The short stop motion video All She Carried is a work I made at the School for the Visual Arts in New York where I’m currently studying for a Masters in Fine Arts in Art Practice. This short video humorously and poignantly explores my journey and the sole nostalgic item I carried with me—a kelly green Aran sweater knit by my beloved granny.
Above: “All She Carried” by Maria Markham
2022, video 1 min 20 sec
The in-between space, the neither here nor there quality of my identity as an immigrant, is something I am exploring in my work. This otherness is a perspective that I value and has provided me with many opportunities to understand life differently. This entanglement with both cultures and the complexity of being an immigrant in the US at this moment seeps into many of the drawings, paintings, videos and writing. The video Shroud with voiced-over narrative poem explores some of this complex emotional and visceral landscape.
Above: “Shroud” by Maria Markham
2021, video 2 min 46 sec
Lately, my explorations have turned to the anthropogenic disasters that we are facing. The drawings from the Contemplating Loss project in my portfolio reflect these preoccupations but also offer hope at our ability to “make with” the non-human creatures that share the planet with us and the remarkable beauty of the natural world. This concern with the impact of human activity on our planet is also reflected in an exhibit I recently co-curated at the Gramercy Gallery of SVA in New York: “Sympoietic Encounters: Making With-in the Sixth Great Extinction.”
I currently live in New Haven, Connecticut with my family. A career spanning 30 years in the nonprofit sector working to try to solve problems like hunger, health care and social engagement has given me a keen and profound sense of what is not working well for people in the U.S. Because of my commitment to social justice and equity, along with this professional experience, my work also wrestles with questions of brokenness and creative solutions for the future.
ARTWORKS BY
Maria Markham
ARTIST STATEMENT
Born in Ireland, I am a visual artist living in Connecticut in the United States. One of my main preoccupations in my work is with the Anthropocene and the injustices and failures of capitalism: the climate crisis, the current U.S. and global economic inequities and instabilities, unbalanced power structures and socio-cultural anxieties and upheavals. Working primarily in multimedia, installation, and video montage, I explore these interests through ecology, physiology, migration and my Irish heritage. I am also interested in interrogating what we carry unbeknownst to us within our souls, psyches and bodies. I centre these concerns in the body because this is our most fundamental starting place.Â
As an immigrant, I am deeply curious about movements and evolutions of people, animals, plants and place through space and time. These curiosities have led me to create with other species and consider alternate temporalities and futurisms. My work asks the viewer to think about what is and what might be possible.Â
Drawing on my Irish heritage, I also focus on reactivating ancient images, not with a nostalgia for the past, but to see how they might inform the present. Ancient animist images, rituals and idols offer interesting possibilities in conversation with new directions and thinking in art and beyond.Â
My work explores the nature of life and alternate and speculative futures posing new ideas for sustainable growth, cooperation and survival in multimedia that includes sculpture, fibre, drawing, video and writing.

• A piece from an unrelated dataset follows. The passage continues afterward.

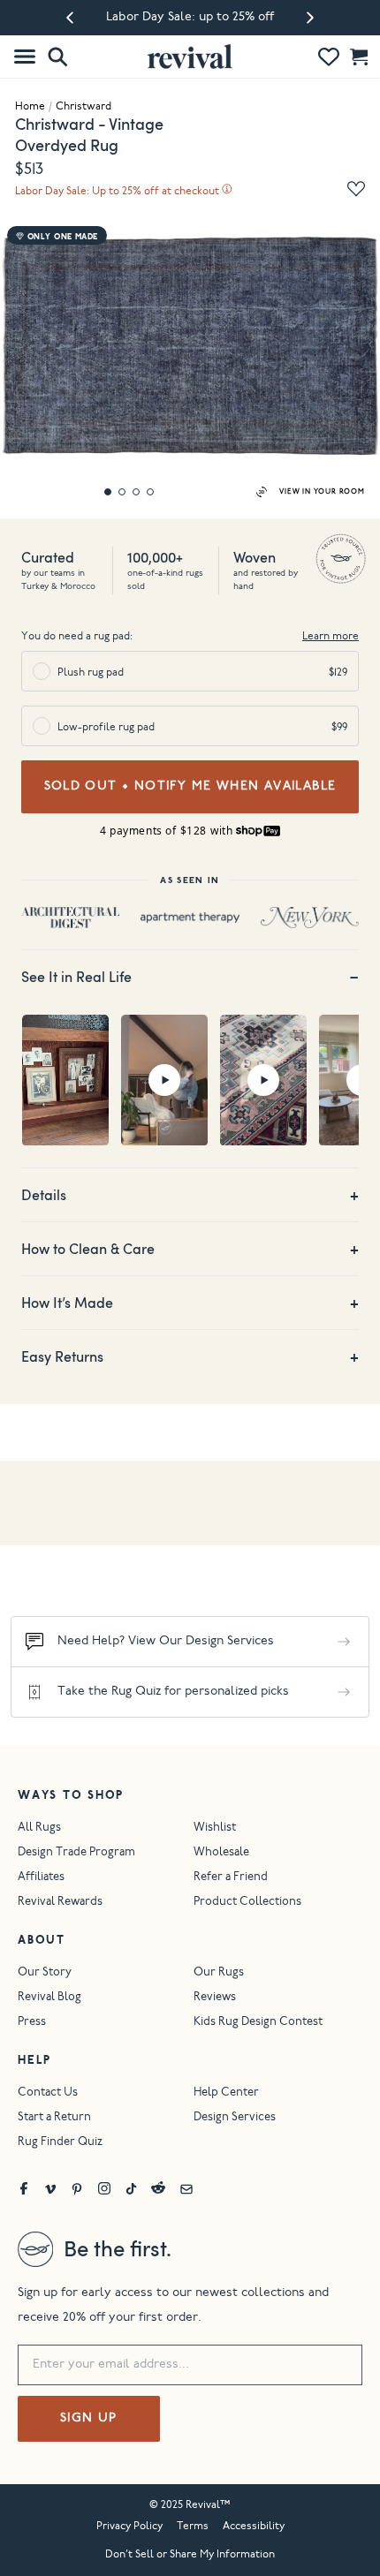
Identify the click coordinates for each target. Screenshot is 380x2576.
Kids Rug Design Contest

Above: “Contemplating Loss V16” by Maria Markham
2022, Paper and ink, , 22.9 cm x 30.5 cm
ARTIST’S Accolades
Education
- School of Visual Arts, New York, NY in first year of 2 year Master of Fine Arts program (2022-2024)
- The Alternative Art School, Online, 2021 (Various courses including with Hito Steyerl, Janine Antoni, Yael Bartana and Marinella Senatore)

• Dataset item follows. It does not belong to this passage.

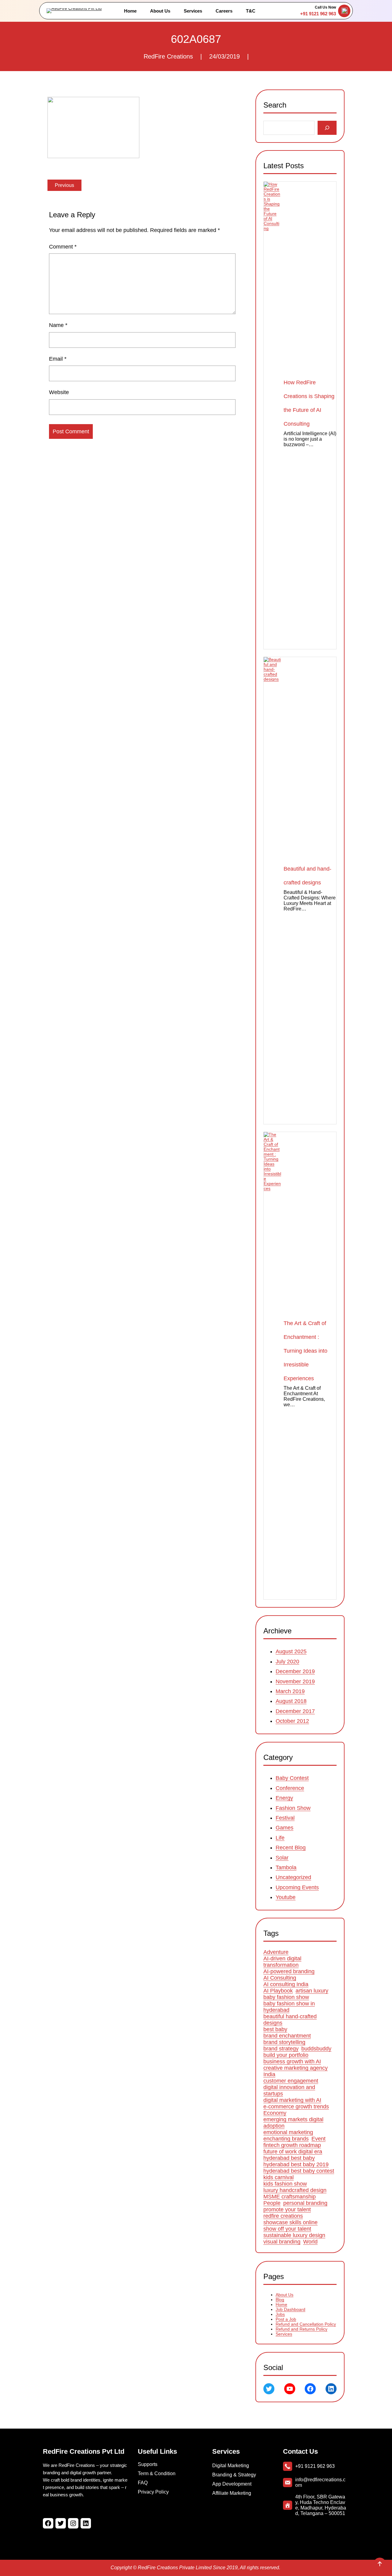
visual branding (281, 2242)
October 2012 (292, 1721)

- Mount Saint Vincent University, Halifax, NS and University of Toronto
- Scarborough, ONÂ Â 2021 Socio-ecologies and Economies of Latin American Migration
- New York Studio School, Mar 2021 Painting/Drawing Marathon (With Graham Nickson)
Studies from 1995 to 2002
- The Corcoran College of Art and Design, Washington, DC (Painting/Drawing with William Christenberry)
- The Art League, Alexandria, VA (Painting)
- The Museum School, Boston, MA (Printmaking, Painting)
- The Art Institute of Boston, MA (Painting)
- Montserrat College of Art, Beverly, MA (Drawing)
- Harvard Extension, Cambridge, MA (Art History, Writing)
Other Education
- Masters Nonprofit Management (MBA equivalent)Â Â Brandeis University, Waltham – 1992
- B.Sc. (Human Nutrition and Dietetics)Â Â Trinity College/Technical University Dublin, Ireland – 1987
- The Alternative Art School, Artist Group Exhibition, Online Aug-Sep 2022
- Sympoietic Encounters: Making With in the Sixth Great Extinction, SVA Gramercy Gallery, New York, NY, Upcoming Jan 2023 (Co-curating and exhibiting)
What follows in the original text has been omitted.